Essay grading is a time-intensive task that requires evaluating multiple dimensions of writing quality - from basic grammar and structure to more nuanced aspects like relevance and analytical depth. While human graders bring invaluable expertise to this process, they can also introduce inconsistency and are limited by time constraints when dealing with large volumes of essays.

This notebook demonstrates how to build an intelligent essay grading agent that leverages LLMs and graph-based workflows to automate the evaluation process. Rather than treating essay grading as a single monolithic task, we break it down into distinct evaluation components - relevance, grammar, structure, and depth of analysis - each handled by specialized functions within a conditional workflow.

Our goal is to simulate a nuanced and modular grading process that mirrors how a human evaluator might approach scoring essays—but built using a graph-based logic where the grading path adapts based on intermediate results.

In [1]:
from typing import TypedDict
from langgraph.graph import StateGraph, END
from langchain_openai import ChatOpenAI
from langchain_core.prompts import ChatPromptTemplate
import os
from dotenv import load_dotenv
import re
from IPython.display import display, Image
from langchain_core.runnables.graph import MermaidDrawMethod

# Load environment variables from .env file
load_dotenv()

# Configure OpenAI API key for AI model access
os.environ["OPENAI_API_KEY"] = os.getenv('OPENAI_API_KEY')

### State definition
The core of our grading system relies on maintaining state throughout the evaluation process. We define a structured state object that tracks both the essay content and all scoring components as the essay moves through different evaluation stages.

In [2]:
# Define the shared state that flows through the graph
class State(TypedDict):
    """Represents the state of the essay grading process."""
    essay: str  # The original essay text to be graded
    relevance_score: float  # Score for topic relevance (0-1)
    grammar_score: float  # Score for grammar and language usage (0-1)
    structure_score: float  # Score for essay organization and flow (0-1)
    depth_score: float  # Score for analytical depth and insight (0-1)
    final_score: float  # Weighted final score combining all components

The `State` class serves as our data container throughout the grading workflow. By using `TypedDict`, we get the benefits of type hints while maintaining the dictionary-like access patterns that work well with LangGraph. Each score field is initialized and updated as the essay progresses through different evaluation stages, creating a comprehensive assessment profile.

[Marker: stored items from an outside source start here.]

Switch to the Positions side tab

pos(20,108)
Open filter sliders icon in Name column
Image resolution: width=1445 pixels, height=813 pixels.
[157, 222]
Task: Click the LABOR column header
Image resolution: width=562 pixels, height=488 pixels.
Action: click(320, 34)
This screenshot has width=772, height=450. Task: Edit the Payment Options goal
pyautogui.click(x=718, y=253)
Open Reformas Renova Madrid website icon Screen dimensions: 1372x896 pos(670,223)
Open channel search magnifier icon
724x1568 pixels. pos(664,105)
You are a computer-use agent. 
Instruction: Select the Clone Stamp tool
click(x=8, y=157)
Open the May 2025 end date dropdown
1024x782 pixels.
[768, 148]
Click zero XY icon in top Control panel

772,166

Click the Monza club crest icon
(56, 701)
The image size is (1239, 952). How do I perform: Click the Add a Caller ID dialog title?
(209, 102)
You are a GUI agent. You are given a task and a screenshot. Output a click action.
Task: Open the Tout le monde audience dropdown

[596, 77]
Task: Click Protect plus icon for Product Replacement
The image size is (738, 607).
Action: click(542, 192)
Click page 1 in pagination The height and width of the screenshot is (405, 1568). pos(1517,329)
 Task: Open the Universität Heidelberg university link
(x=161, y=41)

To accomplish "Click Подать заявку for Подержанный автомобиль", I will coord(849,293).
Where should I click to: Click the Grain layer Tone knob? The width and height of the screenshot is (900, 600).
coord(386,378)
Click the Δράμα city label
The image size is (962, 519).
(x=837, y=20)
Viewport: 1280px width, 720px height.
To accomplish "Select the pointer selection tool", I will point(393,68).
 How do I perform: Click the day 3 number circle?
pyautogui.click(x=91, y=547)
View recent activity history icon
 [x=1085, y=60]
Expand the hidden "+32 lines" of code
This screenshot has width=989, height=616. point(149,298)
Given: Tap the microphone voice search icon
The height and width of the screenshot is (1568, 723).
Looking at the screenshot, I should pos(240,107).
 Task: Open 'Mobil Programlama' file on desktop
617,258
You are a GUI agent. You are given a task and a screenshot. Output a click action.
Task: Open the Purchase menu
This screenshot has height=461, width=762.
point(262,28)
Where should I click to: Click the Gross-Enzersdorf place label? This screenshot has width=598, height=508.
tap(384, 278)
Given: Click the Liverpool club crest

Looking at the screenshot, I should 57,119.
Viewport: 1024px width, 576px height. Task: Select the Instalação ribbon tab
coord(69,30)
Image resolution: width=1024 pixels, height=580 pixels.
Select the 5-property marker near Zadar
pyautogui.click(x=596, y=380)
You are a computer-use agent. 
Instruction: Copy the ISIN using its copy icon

### Language model initialization
We initialize the OpenAI model that will serve as the "expert grader" for each component of our evaluation process.

In [3]:
# Initialize the language model
llm = ChatOpenAI(model="gpt-4o-mini-2024-07-18")

This model will be called multiple times during the grading process - once for each evaluation component

### Define node functions for functions for grading
We will create specialized functions for each stage of the essay evaluation. In LangGraph, each step of the process is encapsulated in a node, which performs a specific task like relevance, grammar, structure, and depth. Each function returns the updated state.

- Each function takes the current State dictionary, performs a specific analysis on the essay text (e.g. grammar, structure), and updates the state with a corresponding score between 0 and 1.
- Before each grading function can assign a score, we need to reliably extract the score from the language model's response. For this, we introduce a helper function, `extract_score`, which uses a regular expression to parse numeric scores prefixed by `Score:`.
- Finally, we implement a function to compute the final weighted score, combining the individual scores using a custom weighting scheme: relevance and depth are weighted more heavily, as they often reflect higher-order thinking and topic engagement.

In [4]:
# Helper function to extract a numeric score from the LLM's response
def extract_score(content: str) -> float:
    """Extract the numeric score from the LLM's response."""
    # Regex pattern looks for a float or integer following "Score:"
    match = re.search(r'Score:\s*(\d+(\.\d+)?)', content)
    if match:
        return float(match.group(1))
    # If no valid score is found, raise an error for graceful handling in caller functions.
    raise ValueError(f"Could not extract score from: {content}")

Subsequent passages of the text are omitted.